▶ _BRANO PROPOSTO_
C'è un solo vizio ideologico che riesca a essere più ridicolo e irritante del politicamente corretto. È

il politicamente scorretto, che nella sua smania polemica, nella sua fregola riparatoria, raggiunge

capolavori di incongruenza storica, politica e perfino logica come quello perpetrato a Roma (anzi, ai

danni di Roma) nelle celebrazioni del 20 settembre. Come le cronache hanno riportato, il Comune

della capitale d'Italia ha solennemente commemorato i caduti di Porta Pia. Ma non i bersaglieri del

Regno, che aprendo quella breccia hanno fatto di Roma la capitale degli italiani. Bensì i loro

stremati ed esitanti oppositori, i soldati papalini, che nonostante le raccomandazioni delle stesse

autorità vaticane riuscirono, poveri cristi, a farsi ammazzare per la più anacronistica delle cause (il

potere temporale della Chiesa, oggi rinnegato dallo stesso Papa Ratzinger) e nella più inutile delle

battaglie, non per caso commemorata in tempi recenti dal solo Fantozzi in una memorabile

ricostruzione che la defalca da vera e propria battaglia a una sorta di incidente edilizio.

▶ _RIGHE FORNITE_
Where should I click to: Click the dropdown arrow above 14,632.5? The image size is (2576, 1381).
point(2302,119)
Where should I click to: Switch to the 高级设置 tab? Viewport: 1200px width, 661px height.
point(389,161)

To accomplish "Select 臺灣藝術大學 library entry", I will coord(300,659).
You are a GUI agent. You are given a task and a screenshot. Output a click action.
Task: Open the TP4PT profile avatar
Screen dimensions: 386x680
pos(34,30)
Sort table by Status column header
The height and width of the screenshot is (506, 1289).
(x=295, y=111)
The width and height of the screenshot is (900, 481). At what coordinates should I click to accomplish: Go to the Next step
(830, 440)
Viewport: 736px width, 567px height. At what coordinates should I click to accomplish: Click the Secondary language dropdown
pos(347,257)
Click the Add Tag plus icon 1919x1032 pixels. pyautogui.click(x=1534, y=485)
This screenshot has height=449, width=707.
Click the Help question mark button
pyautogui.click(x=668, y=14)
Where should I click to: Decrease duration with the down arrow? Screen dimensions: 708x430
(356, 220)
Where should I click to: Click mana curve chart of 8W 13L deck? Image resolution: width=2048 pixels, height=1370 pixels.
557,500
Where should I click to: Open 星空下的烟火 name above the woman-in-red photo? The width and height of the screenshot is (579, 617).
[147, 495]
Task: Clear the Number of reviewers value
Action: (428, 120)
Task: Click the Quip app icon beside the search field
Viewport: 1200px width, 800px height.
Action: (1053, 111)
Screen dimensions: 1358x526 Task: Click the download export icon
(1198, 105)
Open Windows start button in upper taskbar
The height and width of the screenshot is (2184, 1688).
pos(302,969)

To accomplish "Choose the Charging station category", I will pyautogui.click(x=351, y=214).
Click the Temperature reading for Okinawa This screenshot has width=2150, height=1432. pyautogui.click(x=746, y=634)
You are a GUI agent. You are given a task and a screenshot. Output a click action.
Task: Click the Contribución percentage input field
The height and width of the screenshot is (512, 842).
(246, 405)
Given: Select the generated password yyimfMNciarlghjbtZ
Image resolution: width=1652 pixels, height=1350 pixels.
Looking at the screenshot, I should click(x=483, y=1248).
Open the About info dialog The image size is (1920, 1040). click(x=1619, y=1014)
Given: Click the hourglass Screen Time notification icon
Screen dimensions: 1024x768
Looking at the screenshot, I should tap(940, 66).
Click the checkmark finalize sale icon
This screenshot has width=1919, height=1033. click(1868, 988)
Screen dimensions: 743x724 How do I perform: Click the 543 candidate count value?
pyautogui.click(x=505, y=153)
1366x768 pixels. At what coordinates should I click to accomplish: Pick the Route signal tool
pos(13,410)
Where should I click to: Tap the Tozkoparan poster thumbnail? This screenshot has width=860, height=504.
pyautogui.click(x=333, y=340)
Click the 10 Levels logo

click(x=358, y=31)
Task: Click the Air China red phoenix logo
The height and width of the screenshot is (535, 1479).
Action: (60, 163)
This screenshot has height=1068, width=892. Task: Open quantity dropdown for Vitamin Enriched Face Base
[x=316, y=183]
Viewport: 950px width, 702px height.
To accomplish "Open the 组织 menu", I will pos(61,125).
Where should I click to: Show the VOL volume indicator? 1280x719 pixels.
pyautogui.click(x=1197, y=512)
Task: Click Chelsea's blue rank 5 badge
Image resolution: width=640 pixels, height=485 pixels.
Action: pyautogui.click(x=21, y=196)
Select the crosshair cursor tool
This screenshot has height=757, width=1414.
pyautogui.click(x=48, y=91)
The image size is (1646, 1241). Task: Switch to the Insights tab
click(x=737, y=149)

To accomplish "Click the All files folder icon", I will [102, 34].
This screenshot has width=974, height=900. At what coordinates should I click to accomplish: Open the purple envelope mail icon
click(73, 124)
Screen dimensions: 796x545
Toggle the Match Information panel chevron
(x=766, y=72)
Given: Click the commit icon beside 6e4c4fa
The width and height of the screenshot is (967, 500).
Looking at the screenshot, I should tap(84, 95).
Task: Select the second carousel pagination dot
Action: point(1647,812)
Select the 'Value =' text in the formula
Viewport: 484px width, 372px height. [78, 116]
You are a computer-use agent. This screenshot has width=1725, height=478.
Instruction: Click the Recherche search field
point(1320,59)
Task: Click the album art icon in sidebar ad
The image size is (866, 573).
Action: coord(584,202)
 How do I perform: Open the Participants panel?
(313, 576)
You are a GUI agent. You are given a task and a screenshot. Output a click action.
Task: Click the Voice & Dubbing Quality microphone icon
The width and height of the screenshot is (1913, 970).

▶ _OBIETTIVI_
1 - Nel brano su Porta Pia, quali caduti ha commemorato il Comune di Roma durante le celebrazioni del 20 settembre?
2 - Ricopia dal brano su Porta Pia il tratto che va da "potere temporale della" fino a "di incidente edilizio.".

▶ _SOLUZIONI IN ORDINE_
1 - I soldati papalini, oppositori dei bersaglieri del Regno.

2 -
potere temporale della Chiesa, oggi rinnegato dallo stesso Papa Ratzinger) e nella più inutile delle

battaglie, non per caso commemorata in tempi recenti dal solo Fantozzi in una memorabile

ricostruzione che la defalca da vera e propria battaglia a una sorta di incidente edilizio.